An Ode to the lowly lizard,
With hardly the sense to get out of a blizzard.
Born low on the chain,
They left much in our brain,
Yet scurry about with no feathers, nor gizzards.

They travel in packs and pairs and sometimes all alone. They hunt day and night; ;they carry on very little polite conversation with most Americans, yet seem terribly proud of their goofy names like the Red-Spotted Toad, the Common Chuckwalla, Zebra-Tailed Lizard, Common Side-blotched Lizard,. The Western Skink (not to be confused with the Eastern skank — a different breed entirely), Desert Horned Lizard (we used to call them “Horny Toads” when I was a kid back in Albuquerque; almost impossible to catch but worth the effort; the scorching mesas in the summertime proved a paradise for ten-year-olds on the hunt, although our prime prey was the Blue-Tailed Lizard, blindingly quick – a wizard lizard, the bigger the better—sometimes we snagged only the tail of those desperate little criminals so anxious to outsmart us that they left us with a quivering turquoise colored ten-inch tail, still wiggling, while the smart-ass lizard got away.

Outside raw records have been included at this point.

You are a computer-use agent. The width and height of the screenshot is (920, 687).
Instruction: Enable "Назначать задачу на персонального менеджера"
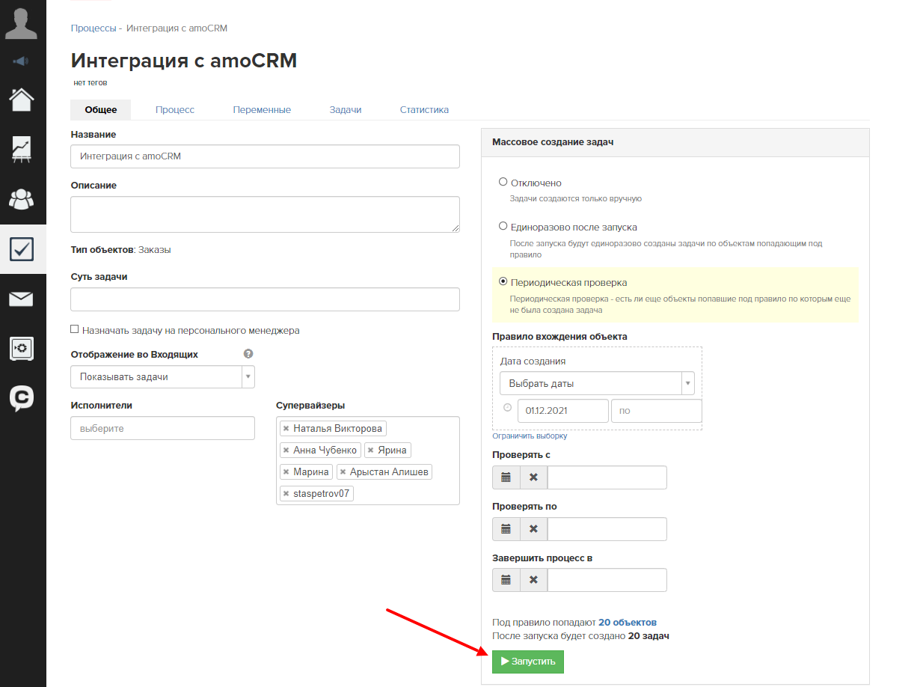[x=75, y=328]
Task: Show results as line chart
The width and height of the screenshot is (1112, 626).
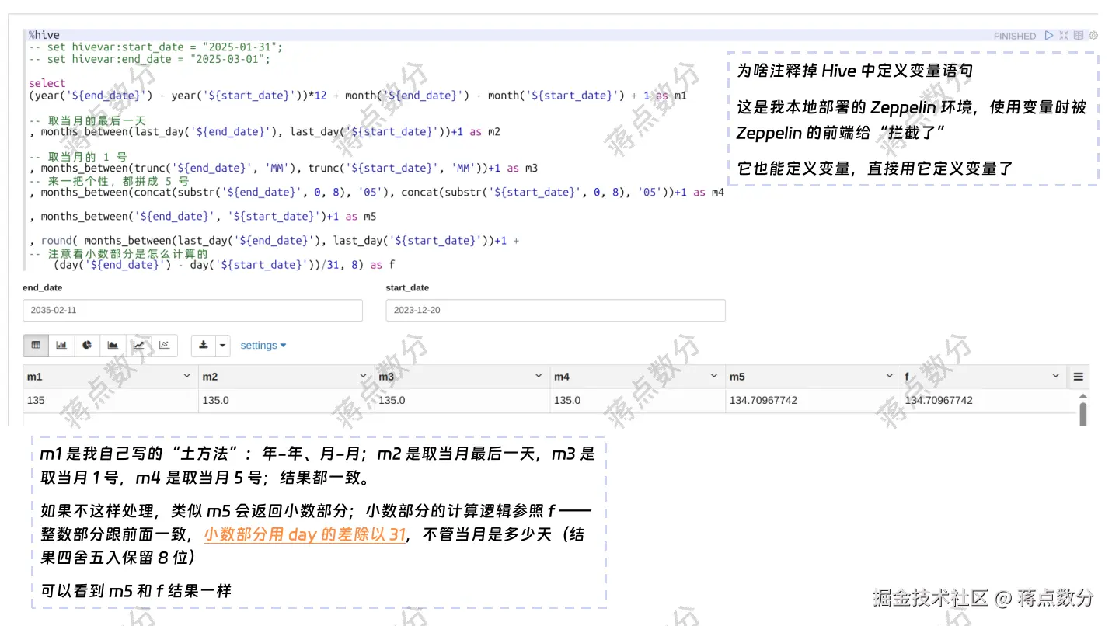Action: (138, 345)
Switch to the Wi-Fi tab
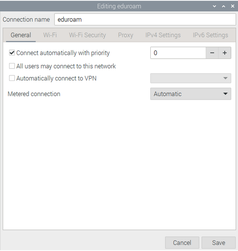 point(50,35)
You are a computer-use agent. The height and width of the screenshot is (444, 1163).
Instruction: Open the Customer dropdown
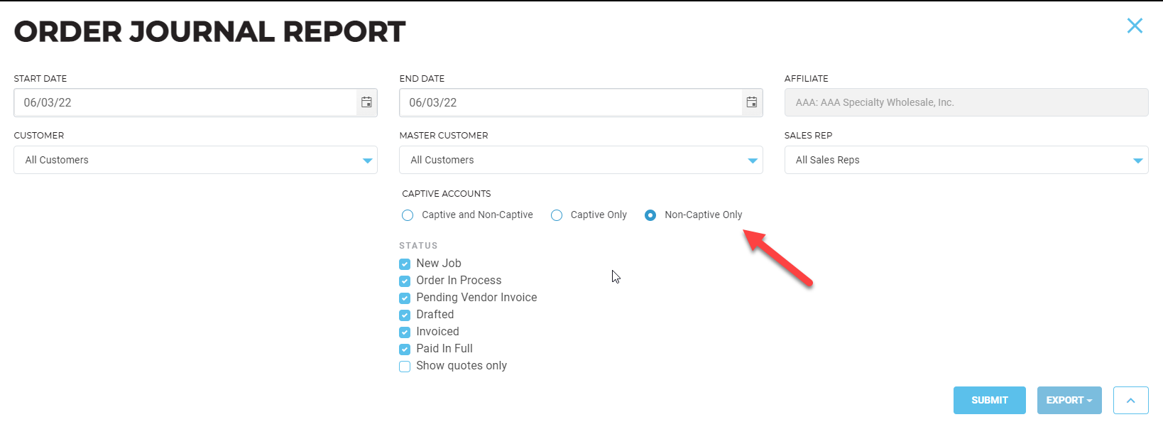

Benny the Blue Tail was like that. He was our nemesis. ‘Though we hunted him for years we never caught him. To this very day he smiles in the shade beneath a giant thistle plant – a tumbleweed – where many a scratched knee or scuffed-up elbow served to enhance his legend.
It is beyond dispute that these loathsome reptiles, all of them and all of their kind, are wholly responsible for our sadness: The deleterious effects of the pandemic, the foolishness of unstylish face masks, worrisome unemployment numbers, negative interest rates, rolling blackouts, 112-degrees in the shade, social distancing, an autumn without football, the harvesting of votes and the likelihood that more bad stuff is just around the corner. After all, there is an election coming.

THAT’S a lizard.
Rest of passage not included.